▶ _Problems and tasks_
1) In the state machine violation text, what state does the state machine report as current when LoanDisbursed arrives?
2) Return a span of the state machine violation text verbatim: begin at the words "But v2 has a" and stop after the words "FIRST (faster path)".

▶ _Quoted passage_
=-=-=-=-=
State Machine Violation
Valid loan state machine:
APPLIED → CREDIT_CHECKED → APPROVED → DISBURSED → REPAYING → COMPLETED
↘ REJECTED
What happened:
Consumer v1 (old) processing Partition 5:
Offset 1000: LoanApproved(loanId=L-123) → state: APPROVED ✓
Offset 1001: LoanDisbursed(loanId=L-123) → state: DISBURSED ✓
During rolling deployment (both v1 and v2 running simultaneously):
v1 consumer commits offset up to 999 on Partition 5
v2 consumer takes over Partition 5 during rebalance
v2 starts from offset 1000 (LoanApproved - same as v1 was processing)
Race condition during rebalance:
v1 processes LoanApproved(L-123) → state saved as APPROVED
REBALANCE OCCURS
v2 assigned Partition 5, starts from offset 1000 (re-delivered)
But v2 has a bug: it processes LoanDisbursed before re-processing LoanApproved
Because v2 uses an async event handler that does not guarantee order within a batch
v2 receives batch: [LoanApproved(1000), LoanDisbursed(1001)]
v2 async handler processes LoanDisbursed FIRST (faster path)
LoanDisbursed arrives at state machine: current state is CREDIT_CHECKED
CREDIT_CHECKED → DISBURSED is INVALID
State machine guard: "Cannot disburse a loan that is not approved"
=-=-=-=-=
▶ _Data for analysis_
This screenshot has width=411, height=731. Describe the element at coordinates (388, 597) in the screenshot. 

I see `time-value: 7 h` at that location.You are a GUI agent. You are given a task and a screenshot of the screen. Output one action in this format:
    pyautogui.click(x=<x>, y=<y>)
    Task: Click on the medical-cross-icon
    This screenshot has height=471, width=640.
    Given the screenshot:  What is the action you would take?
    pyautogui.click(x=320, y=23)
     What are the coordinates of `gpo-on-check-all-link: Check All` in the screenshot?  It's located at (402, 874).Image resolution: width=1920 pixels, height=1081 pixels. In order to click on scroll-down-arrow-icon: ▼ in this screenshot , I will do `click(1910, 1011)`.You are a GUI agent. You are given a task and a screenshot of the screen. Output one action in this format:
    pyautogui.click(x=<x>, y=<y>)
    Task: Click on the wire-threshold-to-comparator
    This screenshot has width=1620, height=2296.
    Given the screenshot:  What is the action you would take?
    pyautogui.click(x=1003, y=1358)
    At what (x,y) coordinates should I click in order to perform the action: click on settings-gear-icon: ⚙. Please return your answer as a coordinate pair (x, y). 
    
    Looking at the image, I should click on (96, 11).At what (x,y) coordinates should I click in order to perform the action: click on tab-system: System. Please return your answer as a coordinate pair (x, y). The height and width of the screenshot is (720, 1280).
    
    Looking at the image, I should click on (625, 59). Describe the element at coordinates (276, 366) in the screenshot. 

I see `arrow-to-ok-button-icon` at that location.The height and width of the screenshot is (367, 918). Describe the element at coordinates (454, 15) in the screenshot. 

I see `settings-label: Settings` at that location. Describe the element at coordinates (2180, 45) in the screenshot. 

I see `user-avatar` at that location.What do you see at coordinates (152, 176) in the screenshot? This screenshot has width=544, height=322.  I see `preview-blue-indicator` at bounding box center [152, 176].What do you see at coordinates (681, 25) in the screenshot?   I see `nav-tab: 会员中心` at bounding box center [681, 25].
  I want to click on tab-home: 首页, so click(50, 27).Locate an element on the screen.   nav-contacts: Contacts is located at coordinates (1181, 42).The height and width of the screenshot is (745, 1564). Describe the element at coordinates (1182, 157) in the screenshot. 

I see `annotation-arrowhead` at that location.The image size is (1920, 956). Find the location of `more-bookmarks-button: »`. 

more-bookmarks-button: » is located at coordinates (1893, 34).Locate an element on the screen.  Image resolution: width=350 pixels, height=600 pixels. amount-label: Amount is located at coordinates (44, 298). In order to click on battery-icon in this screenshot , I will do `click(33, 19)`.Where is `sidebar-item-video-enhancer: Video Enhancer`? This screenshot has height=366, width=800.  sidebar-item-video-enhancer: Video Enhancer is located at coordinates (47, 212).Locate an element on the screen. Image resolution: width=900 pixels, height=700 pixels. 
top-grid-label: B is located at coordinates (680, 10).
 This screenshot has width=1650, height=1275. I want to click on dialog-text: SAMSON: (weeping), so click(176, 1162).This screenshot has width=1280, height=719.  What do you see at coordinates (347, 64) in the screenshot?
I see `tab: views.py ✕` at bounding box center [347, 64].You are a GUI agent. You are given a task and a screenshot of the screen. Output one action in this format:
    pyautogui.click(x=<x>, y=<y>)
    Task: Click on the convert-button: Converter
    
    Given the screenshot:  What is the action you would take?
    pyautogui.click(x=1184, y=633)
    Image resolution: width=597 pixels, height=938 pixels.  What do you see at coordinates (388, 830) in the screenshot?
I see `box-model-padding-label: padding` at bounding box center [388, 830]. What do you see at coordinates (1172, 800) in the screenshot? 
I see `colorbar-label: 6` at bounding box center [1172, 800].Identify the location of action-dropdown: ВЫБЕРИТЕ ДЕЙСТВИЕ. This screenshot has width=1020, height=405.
=-=-=-=-=
▶ _Task solutions_
1) CREDIT_CHECKED

2)
But v2 has a bug: it processes LoanDisbursed before re-processing LoanApproved
Because v2 uses an async event handler that does not guarantee order within a batch
v2 receives batch: [LoanApproved(1000), LoanDisbursed(1001)]
v2 async handler processes LoanDisbursed FIRST (faster path)